* EXERCISE BRIEF: In the listing that follows, find the line with "Expand the Object dropdown arrow", then copy exactly from it through the line with "You are a computer-use", leaving out every picture.

* EXERCISE INPUT:

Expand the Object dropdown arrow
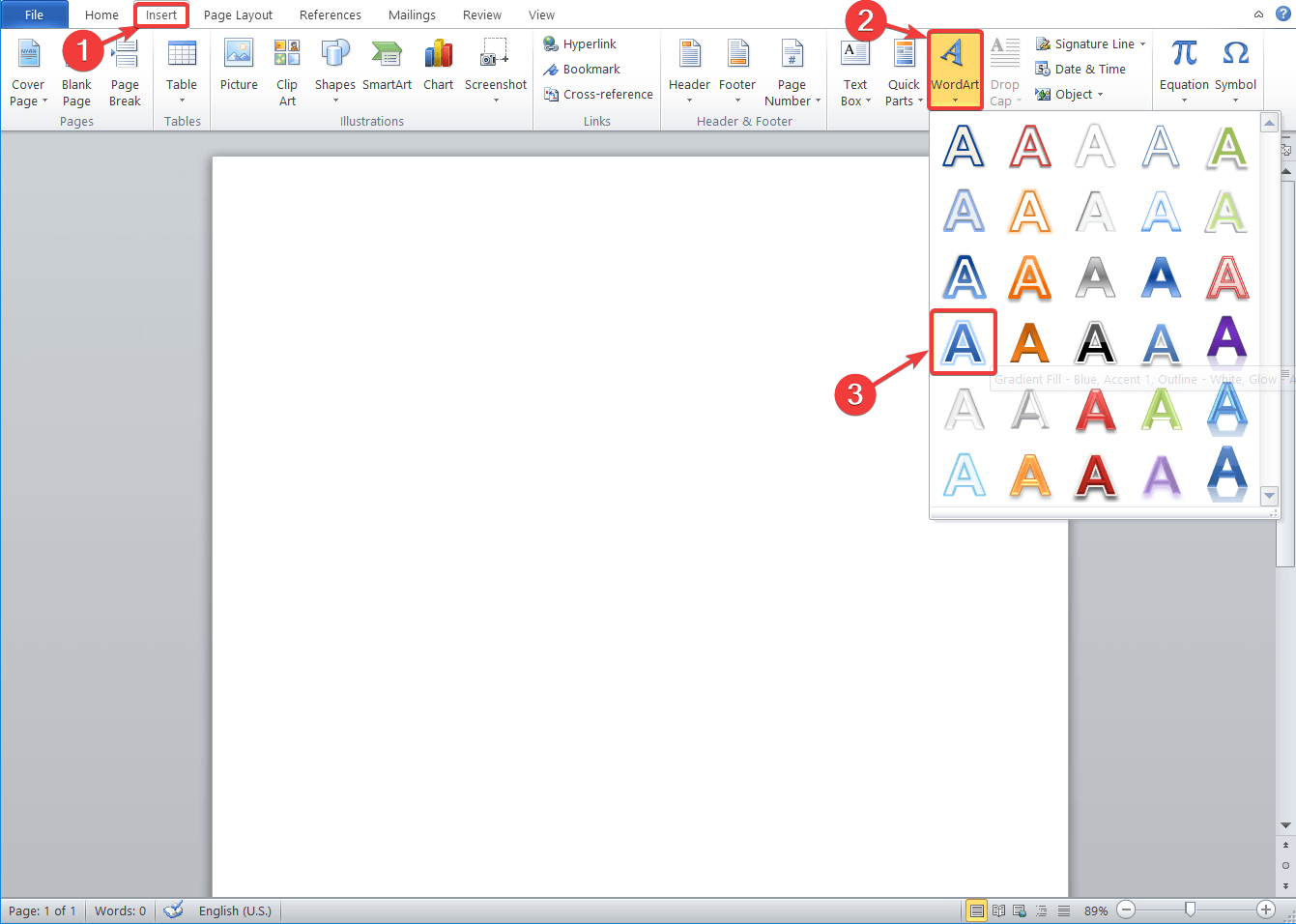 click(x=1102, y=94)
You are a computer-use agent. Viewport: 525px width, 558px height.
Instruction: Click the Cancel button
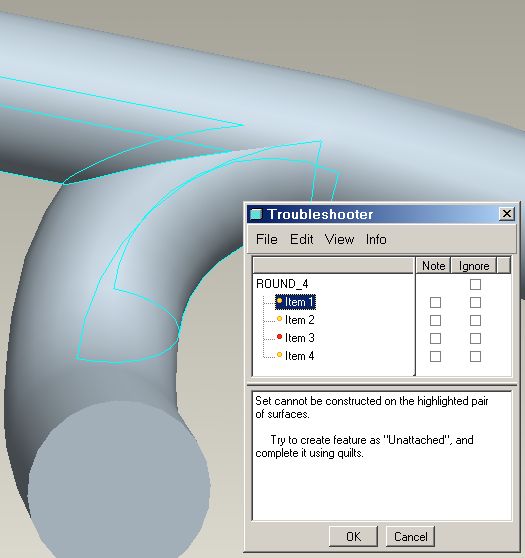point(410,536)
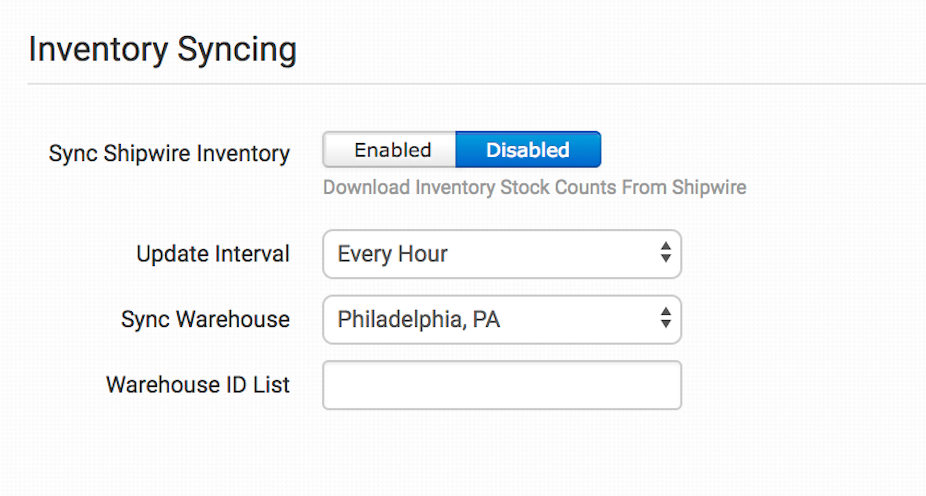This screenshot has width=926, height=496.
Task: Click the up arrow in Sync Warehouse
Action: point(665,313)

--

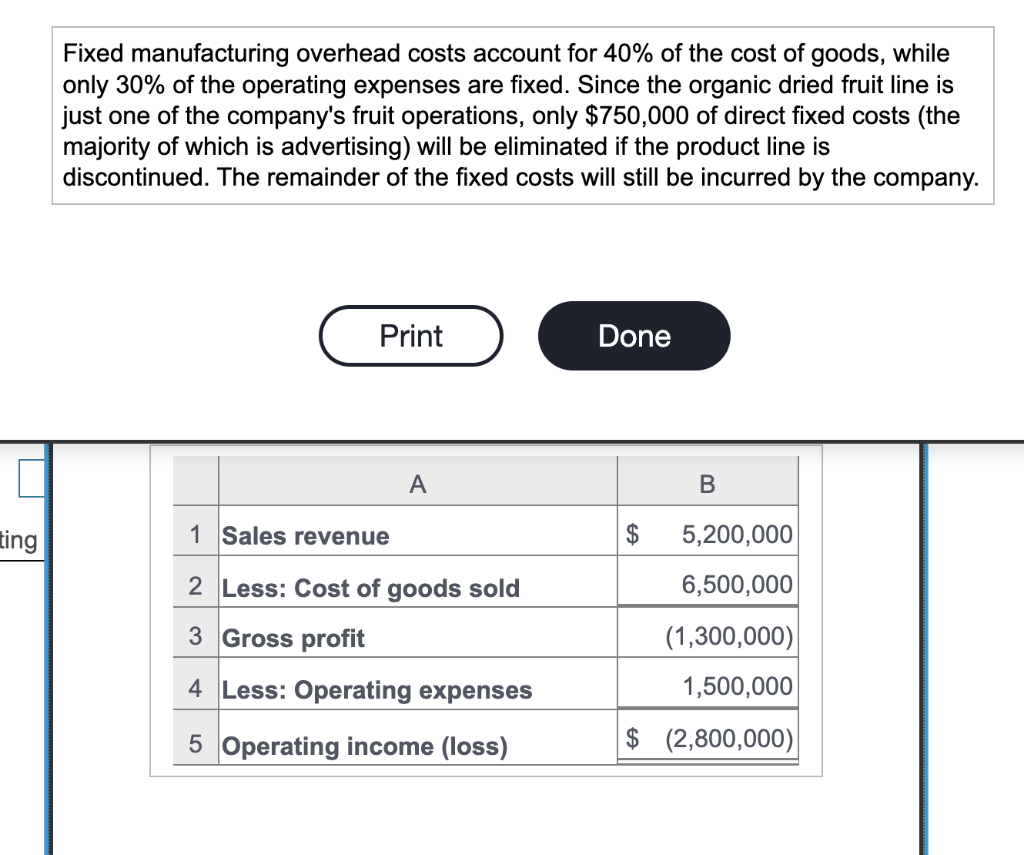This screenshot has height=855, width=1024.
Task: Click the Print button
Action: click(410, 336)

...

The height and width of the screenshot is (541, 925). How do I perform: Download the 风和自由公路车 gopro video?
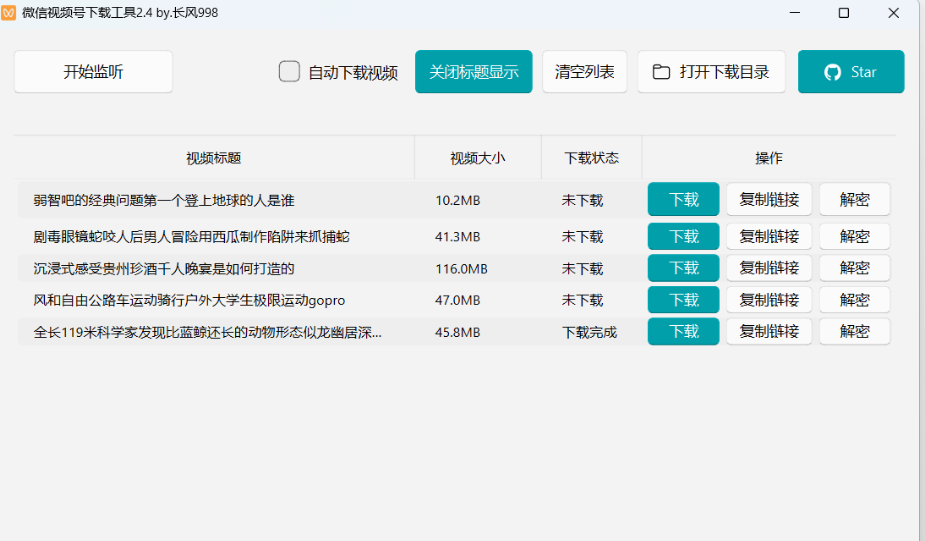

* ANSWER SPACE:
Expand the Object dropdown arrow
 click(x=1102, y=94)
You are a computer-use agent. Viewport: 525px width, 558px height.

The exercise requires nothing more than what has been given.